◆ **Exercise prompt**
Turn everything from the line containing "What do you see at coordinates (2553, 689)" down to the line containing "Abstract is located" into a Markdown table with the columns Row and Line, numbering each row and leaving out blank lines.

◆ **Records for processing**
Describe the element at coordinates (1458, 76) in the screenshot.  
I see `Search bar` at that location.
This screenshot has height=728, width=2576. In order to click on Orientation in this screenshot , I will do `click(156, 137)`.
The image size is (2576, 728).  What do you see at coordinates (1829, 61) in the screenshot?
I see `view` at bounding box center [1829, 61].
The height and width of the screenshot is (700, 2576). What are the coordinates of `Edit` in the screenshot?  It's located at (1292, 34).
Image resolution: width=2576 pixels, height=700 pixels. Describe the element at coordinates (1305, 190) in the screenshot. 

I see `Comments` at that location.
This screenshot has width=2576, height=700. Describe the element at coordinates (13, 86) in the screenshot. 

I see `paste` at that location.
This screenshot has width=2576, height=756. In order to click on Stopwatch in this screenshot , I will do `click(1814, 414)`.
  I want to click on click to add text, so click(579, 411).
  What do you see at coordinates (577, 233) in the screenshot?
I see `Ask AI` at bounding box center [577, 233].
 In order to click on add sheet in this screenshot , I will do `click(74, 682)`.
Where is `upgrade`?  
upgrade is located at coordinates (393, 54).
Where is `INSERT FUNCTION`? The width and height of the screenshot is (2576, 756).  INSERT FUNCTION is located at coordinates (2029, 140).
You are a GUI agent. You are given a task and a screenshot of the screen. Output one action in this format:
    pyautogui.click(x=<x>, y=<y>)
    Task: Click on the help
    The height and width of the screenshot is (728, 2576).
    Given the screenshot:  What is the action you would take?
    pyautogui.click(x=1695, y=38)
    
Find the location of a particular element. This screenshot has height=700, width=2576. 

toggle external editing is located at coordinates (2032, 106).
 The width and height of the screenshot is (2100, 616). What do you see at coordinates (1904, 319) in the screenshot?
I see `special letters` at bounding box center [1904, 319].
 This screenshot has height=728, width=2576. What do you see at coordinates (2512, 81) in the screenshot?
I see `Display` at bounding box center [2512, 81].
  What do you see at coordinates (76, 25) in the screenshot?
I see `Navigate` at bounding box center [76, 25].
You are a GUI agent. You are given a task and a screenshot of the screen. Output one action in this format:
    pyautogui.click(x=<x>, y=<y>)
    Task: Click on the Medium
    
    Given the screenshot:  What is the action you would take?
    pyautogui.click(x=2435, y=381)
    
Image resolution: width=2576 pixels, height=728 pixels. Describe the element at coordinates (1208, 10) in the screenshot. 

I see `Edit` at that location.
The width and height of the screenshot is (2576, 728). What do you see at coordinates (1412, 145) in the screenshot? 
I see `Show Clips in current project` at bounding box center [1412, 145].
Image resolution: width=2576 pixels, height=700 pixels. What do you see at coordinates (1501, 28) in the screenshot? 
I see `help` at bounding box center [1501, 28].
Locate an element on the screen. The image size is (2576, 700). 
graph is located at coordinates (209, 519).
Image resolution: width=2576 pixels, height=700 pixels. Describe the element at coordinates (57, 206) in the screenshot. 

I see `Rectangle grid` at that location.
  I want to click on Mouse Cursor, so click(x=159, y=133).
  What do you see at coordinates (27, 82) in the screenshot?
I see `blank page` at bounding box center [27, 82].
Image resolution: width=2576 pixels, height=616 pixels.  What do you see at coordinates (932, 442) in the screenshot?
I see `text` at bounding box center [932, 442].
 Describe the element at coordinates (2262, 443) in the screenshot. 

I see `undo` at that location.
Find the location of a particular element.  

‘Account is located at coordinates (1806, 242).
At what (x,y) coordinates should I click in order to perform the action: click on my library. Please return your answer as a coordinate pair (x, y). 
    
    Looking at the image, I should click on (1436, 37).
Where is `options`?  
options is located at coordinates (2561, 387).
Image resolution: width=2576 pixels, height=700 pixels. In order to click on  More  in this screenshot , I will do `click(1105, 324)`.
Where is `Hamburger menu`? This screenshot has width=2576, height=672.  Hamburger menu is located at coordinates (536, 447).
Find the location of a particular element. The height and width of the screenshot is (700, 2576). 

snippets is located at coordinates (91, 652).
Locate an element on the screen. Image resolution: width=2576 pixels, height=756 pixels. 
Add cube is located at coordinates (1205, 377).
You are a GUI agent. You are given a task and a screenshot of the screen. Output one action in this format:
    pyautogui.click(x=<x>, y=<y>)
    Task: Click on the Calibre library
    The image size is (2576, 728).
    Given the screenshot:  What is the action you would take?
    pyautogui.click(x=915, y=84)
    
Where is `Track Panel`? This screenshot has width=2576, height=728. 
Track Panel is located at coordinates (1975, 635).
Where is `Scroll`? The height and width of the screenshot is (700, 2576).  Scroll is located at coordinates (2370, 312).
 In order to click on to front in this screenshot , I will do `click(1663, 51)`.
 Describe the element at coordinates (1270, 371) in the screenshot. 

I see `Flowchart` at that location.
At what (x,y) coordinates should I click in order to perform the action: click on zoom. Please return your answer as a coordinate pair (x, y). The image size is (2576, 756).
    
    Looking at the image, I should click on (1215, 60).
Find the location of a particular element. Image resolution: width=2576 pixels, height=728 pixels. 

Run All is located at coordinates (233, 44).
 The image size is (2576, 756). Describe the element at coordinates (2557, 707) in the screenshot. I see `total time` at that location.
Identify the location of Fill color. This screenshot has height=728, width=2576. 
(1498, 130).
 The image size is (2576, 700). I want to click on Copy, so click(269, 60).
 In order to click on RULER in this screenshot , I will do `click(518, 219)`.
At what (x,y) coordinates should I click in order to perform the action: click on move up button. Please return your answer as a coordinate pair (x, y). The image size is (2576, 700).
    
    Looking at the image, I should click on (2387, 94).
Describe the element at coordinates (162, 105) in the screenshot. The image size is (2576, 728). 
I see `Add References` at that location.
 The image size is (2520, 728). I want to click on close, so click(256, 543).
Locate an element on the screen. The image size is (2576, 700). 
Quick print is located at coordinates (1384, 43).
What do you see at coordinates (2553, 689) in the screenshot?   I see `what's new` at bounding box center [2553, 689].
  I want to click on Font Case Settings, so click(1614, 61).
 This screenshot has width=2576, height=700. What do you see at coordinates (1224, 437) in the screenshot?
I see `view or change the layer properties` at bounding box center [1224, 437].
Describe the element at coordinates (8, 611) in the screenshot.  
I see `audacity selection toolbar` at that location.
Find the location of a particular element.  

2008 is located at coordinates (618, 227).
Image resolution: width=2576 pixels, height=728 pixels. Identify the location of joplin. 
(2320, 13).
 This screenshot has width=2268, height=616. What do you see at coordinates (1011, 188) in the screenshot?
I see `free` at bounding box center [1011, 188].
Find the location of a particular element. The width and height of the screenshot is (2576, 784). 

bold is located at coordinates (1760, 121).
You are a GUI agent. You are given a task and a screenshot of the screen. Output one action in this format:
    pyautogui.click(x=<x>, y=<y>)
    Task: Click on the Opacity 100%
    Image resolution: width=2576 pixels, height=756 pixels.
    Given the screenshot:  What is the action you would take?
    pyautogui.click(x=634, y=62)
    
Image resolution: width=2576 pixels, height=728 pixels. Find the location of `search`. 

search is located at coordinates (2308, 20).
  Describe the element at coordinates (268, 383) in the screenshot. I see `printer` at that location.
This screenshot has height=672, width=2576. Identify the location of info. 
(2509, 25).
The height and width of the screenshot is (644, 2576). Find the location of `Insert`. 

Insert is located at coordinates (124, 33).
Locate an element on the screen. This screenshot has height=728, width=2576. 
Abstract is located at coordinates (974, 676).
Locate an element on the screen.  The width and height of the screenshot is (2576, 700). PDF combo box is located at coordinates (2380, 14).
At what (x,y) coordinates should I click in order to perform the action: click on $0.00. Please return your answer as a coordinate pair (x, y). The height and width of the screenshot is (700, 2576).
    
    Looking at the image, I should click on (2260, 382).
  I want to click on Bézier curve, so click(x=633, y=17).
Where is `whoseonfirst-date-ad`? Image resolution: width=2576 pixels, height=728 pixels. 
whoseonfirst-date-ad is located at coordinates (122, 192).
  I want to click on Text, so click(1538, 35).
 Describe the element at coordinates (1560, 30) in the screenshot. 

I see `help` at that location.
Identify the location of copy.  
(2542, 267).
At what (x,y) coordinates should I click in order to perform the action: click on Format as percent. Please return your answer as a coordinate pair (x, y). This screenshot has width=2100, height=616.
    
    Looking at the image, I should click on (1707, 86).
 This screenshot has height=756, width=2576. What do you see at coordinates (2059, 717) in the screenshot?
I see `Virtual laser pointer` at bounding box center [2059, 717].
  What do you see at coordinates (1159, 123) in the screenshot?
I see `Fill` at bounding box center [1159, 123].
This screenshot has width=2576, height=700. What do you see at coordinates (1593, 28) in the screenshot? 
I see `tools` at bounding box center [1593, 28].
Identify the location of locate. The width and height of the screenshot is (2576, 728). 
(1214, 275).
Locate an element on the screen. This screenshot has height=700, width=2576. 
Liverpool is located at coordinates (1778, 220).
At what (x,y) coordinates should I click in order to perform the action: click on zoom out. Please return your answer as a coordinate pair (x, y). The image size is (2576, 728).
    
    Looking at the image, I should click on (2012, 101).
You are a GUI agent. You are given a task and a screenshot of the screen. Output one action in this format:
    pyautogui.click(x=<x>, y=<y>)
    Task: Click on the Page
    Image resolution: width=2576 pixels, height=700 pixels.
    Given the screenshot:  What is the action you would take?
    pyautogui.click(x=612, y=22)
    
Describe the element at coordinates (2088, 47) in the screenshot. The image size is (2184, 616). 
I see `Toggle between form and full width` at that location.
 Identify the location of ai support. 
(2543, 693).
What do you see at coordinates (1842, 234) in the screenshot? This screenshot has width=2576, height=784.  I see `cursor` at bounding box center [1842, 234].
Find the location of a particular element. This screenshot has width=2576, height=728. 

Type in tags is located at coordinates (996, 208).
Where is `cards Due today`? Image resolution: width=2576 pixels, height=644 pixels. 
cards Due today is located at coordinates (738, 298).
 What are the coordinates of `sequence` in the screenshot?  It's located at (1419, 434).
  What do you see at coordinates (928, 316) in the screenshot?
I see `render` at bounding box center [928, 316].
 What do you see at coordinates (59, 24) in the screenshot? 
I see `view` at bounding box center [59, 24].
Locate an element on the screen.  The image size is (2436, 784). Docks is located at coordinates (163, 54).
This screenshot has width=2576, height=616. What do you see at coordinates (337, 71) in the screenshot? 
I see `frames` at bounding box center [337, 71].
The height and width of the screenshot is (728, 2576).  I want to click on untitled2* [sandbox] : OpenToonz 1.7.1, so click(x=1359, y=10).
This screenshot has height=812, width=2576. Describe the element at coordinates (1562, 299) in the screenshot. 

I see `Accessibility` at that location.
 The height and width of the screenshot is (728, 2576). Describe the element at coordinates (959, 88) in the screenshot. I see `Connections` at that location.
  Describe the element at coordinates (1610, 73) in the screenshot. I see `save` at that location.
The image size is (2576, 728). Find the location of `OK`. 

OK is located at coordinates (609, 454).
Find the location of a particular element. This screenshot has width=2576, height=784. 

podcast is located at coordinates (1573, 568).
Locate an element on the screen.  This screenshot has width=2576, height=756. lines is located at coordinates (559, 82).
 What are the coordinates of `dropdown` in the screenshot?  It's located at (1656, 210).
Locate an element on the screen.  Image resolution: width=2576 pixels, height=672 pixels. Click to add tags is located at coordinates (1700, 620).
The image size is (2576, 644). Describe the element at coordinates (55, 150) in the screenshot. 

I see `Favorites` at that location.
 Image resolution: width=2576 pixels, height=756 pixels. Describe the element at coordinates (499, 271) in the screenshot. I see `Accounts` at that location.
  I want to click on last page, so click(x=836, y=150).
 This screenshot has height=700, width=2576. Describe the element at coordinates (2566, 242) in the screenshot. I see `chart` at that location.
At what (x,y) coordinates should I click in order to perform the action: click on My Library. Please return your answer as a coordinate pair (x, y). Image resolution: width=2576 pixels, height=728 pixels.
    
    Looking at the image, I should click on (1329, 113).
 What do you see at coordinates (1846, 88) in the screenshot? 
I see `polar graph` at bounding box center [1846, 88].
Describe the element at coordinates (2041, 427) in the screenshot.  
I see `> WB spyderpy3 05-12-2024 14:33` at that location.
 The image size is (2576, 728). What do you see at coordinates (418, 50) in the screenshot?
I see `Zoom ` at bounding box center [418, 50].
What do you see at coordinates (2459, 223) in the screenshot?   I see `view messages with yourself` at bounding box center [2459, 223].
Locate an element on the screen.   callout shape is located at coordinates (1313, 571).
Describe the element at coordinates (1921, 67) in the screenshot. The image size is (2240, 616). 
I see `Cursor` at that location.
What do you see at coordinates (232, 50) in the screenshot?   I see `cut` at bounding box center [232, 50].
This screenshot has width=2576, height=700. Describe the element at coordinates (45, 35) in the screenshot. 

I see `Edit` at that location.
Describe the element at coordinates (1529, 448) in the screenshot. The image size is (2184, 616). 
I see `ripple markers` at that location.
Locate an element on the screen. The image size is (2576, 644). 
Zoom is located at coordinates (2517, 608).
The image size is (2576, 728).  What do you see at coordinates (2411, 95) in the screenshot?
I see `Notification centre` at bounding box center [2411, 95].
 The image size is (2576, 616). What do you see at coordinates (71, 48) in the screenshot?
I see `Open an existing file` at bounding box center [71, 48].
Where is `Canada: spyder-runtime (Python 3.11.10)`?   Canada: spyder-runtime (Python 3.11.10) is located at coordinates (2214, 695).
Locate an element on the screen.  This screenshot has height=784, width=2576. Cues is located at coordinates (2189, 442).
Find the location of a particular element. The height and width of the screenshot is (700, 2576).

◆ **Output**
| Row | Line |
|---|---|
| 1 | What do you see at coordinates (2553, 689) in the screenshot?   I see `what's new` at bounding box center [2553, 689]. |
| 2 |   I want to click on Font Case Settings, so click(1614, 61). |
| 3 |  This screenshot has width=2576, height=700. What do you see at coordinates (1224, 437) in the screenshot? |
| 4 | I see `view or change the layer properties` at bounding box center [1224, 437]. |
| 5 | Describe the element at coordinates (8, 611) in the screenshot.   |
| 6 | I see `audacity selection toolbar` at that location. |
| 7 | Find the location of a particular element.   |
| 8 | 2008 is located at coordinates (618, 227). |
| 9 | Image resolution: width=2576 pixels, height=728 pixels. Identify the location of joplin.  |
| 10 | (2320, 13). |
| 11 |  This screenshot has width=2268, height=616. What do you see at coordinates (1011, 188) in the screenshot? |
| 12 | I see `free` at bounding box center [1011, 188]. |
| 13 | Find the location of a particular element. The width and height of the screenshot is (2576, 784).  |
| 14 | bold is located at coordinates (1760, 121). |
| 15 | You are a GUI agent. You are given a task and a screenshot of the screen. Output one action in this format: |
| 16 |     pyautogui.click(x=<x>, y=<y>) |
| 17 |     Task: Click on the Opacity 100% |
| 18 |     Image resolution: width=2576 pixels, height=756 pixels. |
| 19 |     Given the screenshot:  What is the action you would take? |
| 20 |     pyautogui.click(x=634, y=62) |
| 21 | Image resolution: width=2576 pixels, height=728 pixels. Find the location of `search`.  |
| 22 | search is located at coordinates (2308, 20). |
| 23 |   Describe the element at coordinates (268, 383) in the screenshot. I see `printer` at that location. |
| 24 | This screenshot has height=672, width=2576. Identify the location of info.  |
| 25 | (2509, 25). |
| 26 | The height and width of the screenshot is (644, 2576). Find the location of `Insert`.  |
| 27 | Insert is located at coordinates (124, 33). |
| 28 | Locate an element on the screen. This screenshot has height=728, width=2576.  |
| 29 | Abstract is located at coordinates (974, 676). |